I rritability snapped throughout Roman like harsh flicks of a whip in the hands of a crazed animal trainer. It was Friday afternoon, and he hadn’t spoken to Marian since Wednesday night. He couldn’t stand seeing himself as she saw him—too weak to go on a simple date and too uptight to admit it.
    Trying not to think about her, he loosened the generator’s fan belt. He’d repaired and replaced numerous items on the machine, but its real problem was a broken water pump. He unbolted it from its mount and removed it and the attached fan. He placed them on the table and grabbed the putty knife.
    He maneuvered himself as best he could, wishing he could get out of this wheelchair. The more pressure he used to scrape the gasket residue off the mount, the more difficult it became to get positioned right. He set the brake on his wheelchair. Scraped some. Adjusted his chair. Reset the brake. Cleaned another spot. Repositioned his chair. Reset the brake.

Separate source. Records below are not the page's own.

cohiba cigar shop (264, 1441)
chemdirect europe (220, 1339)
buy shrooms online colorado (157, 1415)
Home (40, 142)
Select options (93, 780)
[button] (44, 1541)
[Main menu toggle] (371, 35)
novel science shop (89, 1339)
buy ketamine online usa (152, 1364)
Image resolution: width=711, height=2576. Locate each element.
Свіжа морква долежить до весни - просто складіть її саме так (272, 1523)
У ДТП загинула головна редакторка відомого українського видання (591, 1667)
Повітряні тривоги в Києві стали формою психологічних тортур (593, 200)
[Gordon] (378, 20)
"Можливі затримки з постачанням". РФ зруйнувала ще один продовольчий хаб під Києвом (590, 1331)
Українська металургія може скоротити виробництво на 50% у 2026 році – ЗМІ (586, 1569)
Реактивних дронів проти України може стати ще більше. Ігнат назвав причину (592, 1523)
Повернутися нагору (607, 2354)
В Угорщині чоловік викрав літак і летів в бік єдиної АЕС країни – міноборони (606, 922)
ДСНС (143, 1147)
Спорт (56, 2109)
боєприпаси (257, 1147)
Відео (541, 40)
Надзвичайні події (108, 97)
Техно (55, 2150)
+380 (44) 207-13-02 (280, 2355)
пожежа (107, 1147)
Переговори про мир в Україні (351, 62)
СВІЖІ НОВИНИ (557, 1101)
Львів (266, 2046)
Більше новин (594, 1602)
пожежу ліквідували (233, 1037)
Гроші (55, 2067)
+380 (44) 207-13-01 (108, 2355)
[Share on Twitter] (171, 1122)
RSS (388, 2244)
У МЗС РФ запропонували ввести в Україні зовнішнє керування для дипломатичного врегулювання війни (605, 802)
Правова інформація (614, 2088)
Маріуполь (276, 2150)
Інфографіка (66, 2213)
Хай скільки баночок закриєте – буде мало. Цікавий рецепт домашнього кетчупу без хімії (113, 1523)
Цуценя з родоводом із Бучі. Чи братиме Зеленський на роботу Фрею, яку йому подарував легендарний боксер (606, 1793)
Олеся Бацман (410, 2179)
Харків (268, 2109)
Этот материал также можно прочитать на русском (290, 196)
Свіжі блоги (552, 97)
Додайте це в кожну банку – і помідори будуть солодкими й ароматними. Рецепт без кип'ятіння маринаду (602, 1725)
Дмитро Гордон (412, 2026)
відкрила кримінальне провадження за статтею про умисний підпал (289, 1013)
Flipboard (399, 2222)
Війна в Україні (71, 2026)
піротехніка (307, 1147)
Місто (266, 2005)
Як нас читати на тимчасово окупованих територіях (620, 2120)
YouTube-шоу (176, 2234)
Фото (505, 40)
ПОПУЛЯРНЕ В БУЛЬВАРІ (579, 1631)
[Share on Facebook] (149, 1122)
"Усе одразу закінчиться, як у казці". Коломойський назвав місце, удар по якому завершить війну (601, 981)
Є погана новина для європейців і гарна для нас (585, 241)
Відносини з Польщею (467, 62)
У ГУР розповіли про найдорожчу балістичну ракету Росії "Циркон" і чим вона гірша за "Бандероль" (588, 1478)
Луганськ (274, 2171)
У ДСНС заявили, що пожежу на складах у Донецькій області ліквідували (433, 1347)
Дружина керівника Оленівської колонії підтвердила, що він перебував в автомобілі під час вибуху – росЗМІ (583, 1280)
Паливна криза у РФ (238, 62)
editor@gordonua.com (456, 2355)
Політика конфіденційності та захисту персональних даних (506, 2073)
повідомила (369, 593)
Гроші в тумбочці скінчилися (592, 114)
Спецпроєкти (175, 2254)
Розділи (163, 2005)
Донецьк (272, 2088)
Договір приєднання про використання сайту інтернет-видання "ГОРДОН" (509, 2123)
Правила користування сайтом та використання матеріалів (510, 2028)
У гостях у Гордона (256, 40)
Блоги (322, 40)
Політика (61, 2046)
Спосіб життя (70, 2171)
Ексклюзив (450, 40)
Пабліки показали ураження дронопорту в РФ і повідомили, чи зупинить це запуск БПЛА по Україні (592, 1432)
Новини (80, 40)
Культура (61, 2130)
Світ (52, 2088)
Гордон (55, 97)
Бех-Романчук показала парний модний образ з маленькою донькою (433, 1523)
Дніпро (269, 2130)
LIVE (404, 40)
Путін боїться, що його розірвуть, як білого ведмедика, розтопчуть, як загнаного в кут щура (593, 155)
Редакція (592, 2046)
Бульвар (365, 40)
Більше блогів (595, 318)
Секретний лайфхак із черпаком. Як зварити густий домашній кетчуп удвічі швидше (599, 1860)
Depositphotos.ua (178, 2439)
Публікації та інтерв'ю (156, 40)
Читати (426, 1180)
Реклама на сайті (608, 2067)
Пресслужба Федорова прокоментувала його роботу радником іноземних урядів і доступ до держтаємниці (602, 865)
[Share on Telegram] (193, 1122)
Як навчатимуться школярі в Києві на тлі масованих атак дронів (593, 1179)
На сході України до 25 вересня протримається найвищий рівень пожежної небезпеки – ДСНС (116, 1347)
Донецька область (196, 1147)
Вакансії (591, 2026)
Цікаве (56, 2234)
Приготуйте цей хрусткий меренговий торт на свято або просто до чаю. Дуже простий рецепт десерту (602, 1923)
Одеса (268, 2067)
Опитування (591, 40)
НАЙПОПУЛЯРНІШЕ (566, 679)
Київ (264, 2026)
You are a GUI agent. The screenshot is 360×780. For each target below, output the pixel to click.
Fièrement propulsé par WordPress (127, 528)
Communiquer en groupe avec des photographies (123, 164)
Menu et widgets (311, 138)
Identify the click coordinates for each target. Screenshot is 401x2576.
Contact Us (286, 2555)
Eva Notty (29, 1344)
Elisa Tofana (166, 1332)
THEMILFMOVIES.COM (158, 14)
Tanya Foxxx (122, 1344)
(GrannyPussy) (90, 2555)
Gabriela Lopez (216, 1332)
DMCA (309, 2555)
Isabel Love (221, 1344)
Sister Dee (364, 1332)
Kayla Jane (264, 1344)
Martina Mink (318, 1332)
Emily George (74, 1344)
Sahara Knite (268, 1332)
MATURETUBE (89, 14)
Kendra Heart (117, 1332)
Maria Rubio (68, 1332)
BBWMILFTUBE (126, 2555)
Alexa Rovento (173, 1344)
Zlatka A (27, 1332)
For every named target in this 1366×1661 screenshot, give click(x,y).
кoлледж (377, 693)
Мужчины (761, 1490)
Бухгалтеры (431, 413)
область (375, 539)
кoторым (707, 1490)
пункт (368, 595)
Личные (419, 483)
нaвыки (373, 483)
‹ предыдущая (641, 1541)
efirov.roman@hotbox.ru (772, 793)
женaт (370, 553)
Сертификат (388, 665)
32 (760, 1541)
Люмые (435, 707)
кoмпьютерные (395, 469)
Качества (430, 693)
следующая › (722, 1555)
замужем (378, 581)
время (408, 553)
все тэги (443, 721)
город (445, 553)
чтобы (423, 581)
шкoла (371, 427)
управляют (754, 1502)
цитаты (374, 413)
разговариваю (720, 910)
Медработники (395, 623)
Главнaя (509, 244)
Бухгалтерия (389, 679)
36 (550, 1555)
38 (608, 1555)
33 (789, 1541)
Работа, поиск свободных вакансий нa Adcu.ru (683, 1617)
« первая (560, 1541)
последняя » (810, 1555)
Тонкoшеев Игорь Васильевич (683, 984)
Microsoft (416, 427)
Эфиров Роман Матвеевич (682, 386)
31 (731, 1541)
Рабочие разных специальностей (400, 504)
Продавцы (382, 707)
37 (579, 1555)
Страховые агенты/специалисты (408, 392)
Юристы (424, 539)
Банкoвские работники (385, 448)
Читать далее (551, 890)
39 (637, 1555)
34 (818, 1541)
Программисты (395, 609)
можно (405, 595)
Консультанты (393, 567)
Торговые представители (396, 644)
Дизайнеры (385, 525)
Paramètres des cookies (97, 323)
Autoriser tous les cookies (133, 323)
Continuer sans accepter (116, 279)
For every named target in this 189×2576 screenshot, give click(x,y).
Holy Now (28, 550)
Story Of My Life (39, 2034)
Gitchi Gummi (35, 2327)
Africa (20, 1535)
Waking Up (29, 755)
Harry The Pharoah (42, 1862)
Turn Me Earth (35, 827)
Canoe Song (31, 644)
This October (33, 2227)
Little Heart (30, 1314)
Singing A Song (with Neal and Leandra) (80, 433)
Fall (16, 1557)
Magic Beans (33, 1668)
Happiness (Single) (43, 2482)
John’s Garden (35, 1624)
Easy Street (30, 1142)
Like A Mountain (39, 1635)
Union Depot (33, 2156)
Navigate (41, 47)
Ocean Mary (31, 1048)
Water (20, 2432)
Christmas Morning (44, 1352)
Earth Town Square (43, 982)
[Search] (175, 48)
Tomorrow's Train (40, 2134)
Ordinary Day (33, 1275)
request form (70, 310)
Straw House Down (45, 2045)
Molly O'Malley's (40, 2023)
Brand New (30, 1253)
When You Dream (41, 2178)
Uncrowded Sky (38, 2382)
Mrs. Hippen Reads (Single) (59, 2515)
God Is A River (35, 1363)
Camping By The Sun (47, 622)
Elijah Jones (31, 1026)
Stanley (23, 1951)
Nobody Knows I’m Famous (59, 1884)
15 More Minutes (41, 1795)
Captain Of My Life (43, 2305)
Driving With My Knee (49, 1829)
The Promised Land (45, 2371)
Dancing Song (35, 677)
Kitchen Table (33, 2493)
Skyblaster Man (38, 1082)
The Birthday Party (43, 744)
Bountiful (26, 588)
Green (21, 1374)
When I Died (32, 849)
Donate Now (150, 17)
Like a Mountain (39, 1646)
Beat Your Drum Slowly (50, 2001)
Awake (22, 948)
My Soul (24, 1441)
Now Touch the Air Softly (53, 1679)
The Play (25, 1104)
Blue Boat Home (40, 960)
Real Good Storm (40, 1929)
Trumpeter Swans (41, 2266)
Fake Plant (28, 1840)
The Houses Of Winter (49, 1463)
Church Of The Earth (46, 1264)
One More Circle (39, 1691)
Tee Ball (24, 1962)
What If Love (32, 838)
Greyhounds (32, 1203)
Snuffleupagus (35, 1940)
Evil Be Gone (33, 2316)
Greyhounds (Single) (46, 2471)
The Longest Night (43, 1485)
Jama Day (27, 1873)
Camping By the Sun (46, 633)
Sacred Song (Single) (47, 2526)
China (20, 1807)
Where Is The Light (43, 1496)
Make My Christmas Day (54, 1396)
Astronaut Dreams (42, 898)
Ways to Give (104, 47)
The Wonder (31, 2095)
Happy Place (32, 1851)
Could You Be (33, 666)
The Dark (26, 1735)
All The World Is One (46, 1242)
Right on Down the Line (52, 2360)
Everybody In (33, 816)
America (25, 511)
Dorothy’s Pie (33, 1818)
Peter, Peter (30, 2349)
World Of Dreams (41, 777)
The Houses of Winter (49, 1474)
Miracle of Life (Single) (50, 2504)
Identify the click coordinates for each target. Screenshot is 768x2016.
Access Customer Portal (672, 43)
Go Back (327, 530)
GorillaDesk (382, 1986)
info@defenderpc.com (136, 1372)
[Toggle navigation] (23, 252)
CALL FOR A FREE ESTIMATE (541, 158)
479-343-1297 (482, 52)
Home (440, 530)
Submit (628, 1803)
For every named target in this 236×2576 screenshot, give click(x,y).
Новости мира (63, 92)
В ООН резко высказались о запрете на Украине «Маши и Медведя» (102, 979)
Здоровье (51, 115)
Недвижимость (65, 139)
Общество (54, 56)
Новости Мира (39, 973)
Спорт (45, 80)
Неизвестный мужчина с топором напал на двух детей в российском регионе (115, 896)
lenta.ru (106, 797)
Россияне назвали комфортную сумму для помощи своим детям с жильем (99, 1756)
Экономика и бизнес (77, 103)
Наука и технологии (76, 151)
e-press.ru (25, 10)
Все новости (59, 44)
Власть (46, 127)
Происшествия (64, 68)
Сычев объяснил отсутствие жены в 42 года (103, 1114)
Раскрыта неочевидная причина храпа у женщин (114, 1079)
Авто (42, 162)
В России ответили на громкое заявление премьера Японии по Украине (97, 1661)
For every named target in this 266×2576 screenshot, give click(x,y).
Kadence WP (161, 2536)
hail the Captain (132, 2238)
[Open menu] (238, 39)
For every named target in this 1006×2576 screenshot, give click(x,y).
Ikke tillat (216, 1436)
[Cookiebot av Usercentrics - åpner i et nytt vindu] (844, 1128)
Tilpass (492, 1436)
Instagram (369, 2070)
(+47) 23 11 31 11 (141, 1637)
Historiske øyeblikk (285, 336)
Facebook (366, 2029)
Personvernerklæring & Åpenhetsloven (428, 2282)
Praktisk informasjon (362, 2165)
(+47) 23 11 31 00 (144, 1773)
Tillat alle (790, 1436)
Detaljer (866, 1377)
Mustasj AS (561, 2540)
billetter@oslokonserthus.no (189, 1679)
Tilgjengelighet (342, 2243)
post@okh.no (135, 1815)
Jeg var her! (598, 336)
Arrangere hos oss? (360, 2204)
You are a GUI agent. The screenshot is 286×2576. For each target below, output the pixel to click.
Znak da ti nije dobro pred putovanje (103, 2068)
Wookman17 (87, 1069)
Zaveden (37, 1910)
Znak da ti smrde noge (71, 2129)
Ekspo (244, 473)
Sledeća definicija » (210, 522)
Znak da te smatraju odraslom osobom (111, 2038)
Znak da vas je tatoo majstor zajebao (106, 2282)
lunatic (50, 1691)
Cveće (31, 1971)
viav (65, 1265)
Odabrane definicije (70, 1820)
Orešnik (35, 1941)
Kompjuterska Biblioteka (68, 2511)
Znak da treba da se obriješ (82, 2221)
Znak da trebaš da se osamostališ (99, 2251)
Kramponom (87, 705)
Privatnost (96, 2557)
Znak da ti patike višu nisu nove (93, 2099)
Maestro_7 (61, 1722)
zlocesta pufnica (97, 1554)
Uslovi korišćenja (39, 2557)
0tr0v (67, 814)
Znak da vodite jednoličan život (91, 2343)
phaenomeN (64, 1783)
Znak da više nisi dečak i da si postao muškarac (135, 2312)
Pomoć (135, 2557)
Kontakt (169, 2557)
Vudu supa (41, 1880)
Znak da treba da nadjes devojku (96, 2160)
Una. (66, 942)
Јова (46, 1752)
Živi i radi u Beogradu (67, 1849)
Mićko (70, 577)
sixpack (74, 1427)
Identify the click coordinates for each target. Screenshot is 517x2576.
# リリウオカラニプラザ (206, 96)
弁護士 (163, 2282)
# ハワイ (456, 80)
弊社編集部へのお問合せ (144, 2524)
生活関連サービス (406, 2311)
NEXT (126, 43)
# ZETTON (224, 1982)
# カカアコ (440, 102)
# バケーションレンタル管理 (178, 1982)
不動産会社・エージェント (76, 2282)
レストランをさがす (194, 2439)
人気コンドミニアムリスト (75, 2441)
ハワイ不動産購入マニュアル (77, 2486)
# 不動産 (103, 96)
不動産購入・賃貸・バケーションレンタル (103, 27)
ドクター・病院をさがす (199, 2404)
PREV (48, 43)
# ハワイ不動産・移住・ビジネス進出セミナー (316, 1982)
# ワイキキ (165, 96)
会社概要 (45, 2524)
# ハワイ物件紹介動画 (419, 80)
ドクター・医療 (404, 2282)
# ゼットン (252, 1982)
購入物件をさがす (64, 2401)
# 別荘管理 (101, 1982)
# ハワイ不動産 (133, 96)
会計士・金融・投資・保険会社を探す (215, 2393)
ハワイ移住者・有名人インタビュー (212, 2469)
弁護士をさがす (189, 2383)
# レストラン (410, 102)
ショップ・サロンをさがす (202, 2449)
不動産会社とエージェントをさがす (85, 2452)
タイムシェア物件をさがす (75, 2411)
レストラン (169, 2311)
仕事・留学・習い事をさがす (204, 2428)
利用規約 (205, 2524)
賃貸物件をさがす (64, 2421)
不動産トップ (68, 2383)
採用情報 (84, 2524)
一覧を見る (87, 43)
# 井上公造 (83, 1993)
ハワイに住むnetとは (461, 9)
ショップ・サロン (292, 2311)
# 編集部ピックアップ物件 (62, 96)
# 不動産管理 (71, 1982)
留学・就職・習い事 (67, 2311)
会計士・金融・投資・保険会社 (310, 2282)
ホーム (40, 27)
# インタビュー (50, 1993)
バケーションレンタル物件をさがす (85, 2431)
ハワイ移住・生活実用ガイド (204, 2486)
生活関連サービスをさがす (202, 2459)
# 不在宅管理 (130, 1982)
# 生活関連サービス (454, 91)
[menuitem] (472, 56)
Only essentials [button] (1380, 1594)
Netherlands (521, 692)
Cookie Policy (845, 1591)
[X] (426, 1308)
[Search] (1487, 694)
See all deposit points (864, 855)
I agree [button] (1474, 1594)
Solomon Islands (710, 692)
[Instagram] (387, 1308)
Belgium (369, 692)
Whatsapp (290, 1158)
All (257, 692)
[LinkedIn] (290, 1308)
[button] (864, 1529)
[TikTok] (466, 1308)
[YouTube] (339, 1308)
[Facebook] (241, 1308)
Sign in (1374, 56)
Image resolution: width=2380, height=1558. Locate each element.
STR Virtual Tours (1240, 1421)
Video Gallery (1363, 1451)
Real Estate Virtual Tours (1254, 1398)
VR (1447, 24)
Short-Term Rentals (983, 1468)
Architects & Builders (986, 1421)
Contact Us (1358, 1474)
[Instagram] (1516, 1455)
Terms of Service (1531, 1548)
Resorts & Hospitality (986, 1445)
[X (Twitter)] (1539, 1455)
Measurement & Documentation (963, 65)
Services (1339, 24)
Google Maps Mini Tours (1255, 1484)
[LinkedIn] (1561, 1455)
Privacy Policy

    Would this be his lot for the rest of his life? Constant tiny shifts and locking into place to accomplish almost nothing?
    “Knock, knock.” Marian’s voice sent a chill up his spine.
    “Come on in.” He continued his work, hoping he sounded indifferent. There was no way he’d let her know how vulnerable he felt or how disappointed he was in his inability to do something as simple as taking out a girl.
    She made no other noise, so he glanced up.
    Standing at the far end of the table, she studied him. “Need a hand?”
    “Nope.” With the mount finally clean, he shifted from the generator to the worktable. He removed the first of four bolts holding the fan.
    “Is that the water pump you told me about the other night?” She walked closer.
    “Ya.”
    “It doesn’t look broken.”
    He held it up and pointed at the hairline fracture going through the cast iron.
    She frowned. “That little problem brought the whole farm to a halt?”